If it wasn’t because of YouTube, many talented people would have been unnoticed by the rest of the world. A lot of amateur dancers and singers have established themselves by sharing their work on social media platforms, raising the bar for content of high quality on this platform. The public wants to watch interesting videos, and artists would like their content to be noticed.
If you’re interested in filmmaking and dance you could have a area of expertise. Be aware that there are a lot of dance videos available and only a handful appear to be worth watching, let alone sharing. We’ve put together some of the essential information you should be aware of prior to stepping to explore the world dancing videography.
Working in an Team
Have you got a group to collaborate with you on your idea? It’s great! Make use of each person’s contribution and utilize several cameras. Make sure you have one camera continuously filming the entire dance – use it to get a clear image that shows the entire dance beginning to end. This will be the base image to use for your video and make use of it to check that the editing isn’t messing up the choreography.
Make use of other cameras to capture the dancers closer to them. For instance, you could make your second camera operator move around using a stabilizer to take dynamic photos from different angles. You can also get more static images as well as close-ups and details by shifting the position of a different camera. A tripod isn’t required but useful.
This technique is perfect to capture live performances with only one shot to capture all the information you want. If you have pre-rehearsed music videos the method will also help speed things up and you’ll only need your subject to dance a few times before you can capture the dancers from every angle.
Nail It All By Oneself
Do you have no teammates? Don’t worry, you can still make amazing dance videos on your own. There are many ways to go about it.
One option is to capture the entire sequence in one single frame. An motion or DSLR camera that has a built-in stabilizer or gimbal will perform just fine. This type of shooting leaves little room for creativity, however it is possible to play around by adjusting angles and selecting your highlights by moving closer. There’s also space to experiment with color grading as well as special effects during the editing phase.

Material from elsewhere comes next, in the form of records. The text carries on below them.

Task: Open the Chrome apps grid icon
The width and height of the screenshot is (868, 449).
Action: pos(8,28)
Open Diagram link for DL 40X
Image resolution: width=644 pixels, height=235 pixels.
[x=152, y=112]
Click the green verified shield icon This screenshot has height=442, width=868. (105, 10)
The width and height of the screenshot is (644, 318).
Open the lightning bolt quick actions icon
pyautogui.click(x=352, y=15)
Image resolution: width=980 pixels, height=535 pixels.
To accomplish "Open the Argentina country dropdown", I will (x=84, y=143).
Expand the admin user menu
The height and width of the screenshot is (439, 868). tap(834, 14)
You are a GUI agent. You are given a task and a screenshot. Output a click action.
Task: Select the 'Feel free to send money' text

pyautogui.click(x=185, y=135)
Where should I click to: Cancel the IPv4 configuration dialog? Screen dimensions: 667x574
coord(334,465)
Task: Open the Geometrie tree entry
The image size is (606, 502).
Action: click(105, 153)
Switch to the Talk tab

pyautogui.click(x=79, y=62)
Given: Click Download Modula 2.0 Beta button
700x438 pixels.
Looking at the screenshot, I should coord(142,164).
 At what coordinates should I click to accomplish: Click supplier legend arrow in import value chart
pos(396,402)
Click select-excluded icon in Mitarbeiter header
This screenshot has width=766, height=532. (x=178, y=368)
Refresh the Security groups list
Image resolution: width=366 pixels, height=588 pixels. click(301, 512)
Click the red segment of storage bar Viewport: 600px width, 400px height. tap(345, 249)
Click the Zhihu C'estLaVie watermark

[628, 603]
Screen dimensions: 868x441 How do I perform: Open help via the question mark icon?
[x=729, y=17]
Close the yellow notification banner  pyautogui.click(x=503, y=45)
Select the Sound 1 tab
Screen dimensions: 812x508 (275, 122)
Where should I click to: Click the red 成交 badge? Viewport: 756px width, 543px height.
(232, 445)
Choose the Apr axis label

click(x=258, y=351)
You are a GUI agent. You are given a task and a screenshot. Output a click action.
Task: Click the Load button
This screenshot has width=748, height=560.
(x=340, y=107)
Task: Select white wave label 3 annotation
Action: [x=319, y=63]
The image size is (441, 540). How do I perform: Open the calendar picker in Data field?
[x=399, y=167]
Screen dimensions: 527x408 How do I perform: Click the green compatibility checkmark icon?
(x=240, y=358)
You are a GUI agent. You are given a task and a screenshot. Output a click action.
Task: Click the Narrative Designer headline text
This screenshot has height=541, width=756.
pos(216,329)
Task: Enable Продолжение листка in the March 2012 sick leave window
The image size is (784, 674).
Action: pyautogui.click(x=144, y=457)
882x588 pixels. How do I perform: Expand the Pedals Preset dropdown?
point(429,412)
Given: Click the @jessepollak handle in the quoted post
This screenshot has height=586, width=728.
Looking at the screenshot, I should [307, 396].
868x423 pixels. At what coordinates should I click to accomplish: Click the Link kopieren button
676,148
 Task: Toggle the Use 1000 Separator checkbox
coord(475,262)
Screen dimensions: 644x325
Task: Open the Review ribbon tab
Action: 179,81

The second option could be to setup a camera to capture that basic picture we discussed earlier and then use a different camera for moving around. The one drawback to this method is that you aren’t able to control the still camera , and it’s hard to know the moment you entering the frame in the wrong place at the wrong moment. In addition, you should follow the same guidelines we described for filming a teamwork.
Third option is the most difficult however, it’s also the most affordable option, since you won’t need to lease an additional camera. It’s best to do everything using only one camera. In the beginning, you take a fundamental shot of the entire process. You may want to record it from several different angles, like moving closer or moving to the side. You can then shoot the entire scene by moving around and taking close-ups. Of course, you’ll have to ask dancers to perform the same dance routine several times and give them the opportunity to make corrections and give an additional piece of footage to fix these mistakes in editing.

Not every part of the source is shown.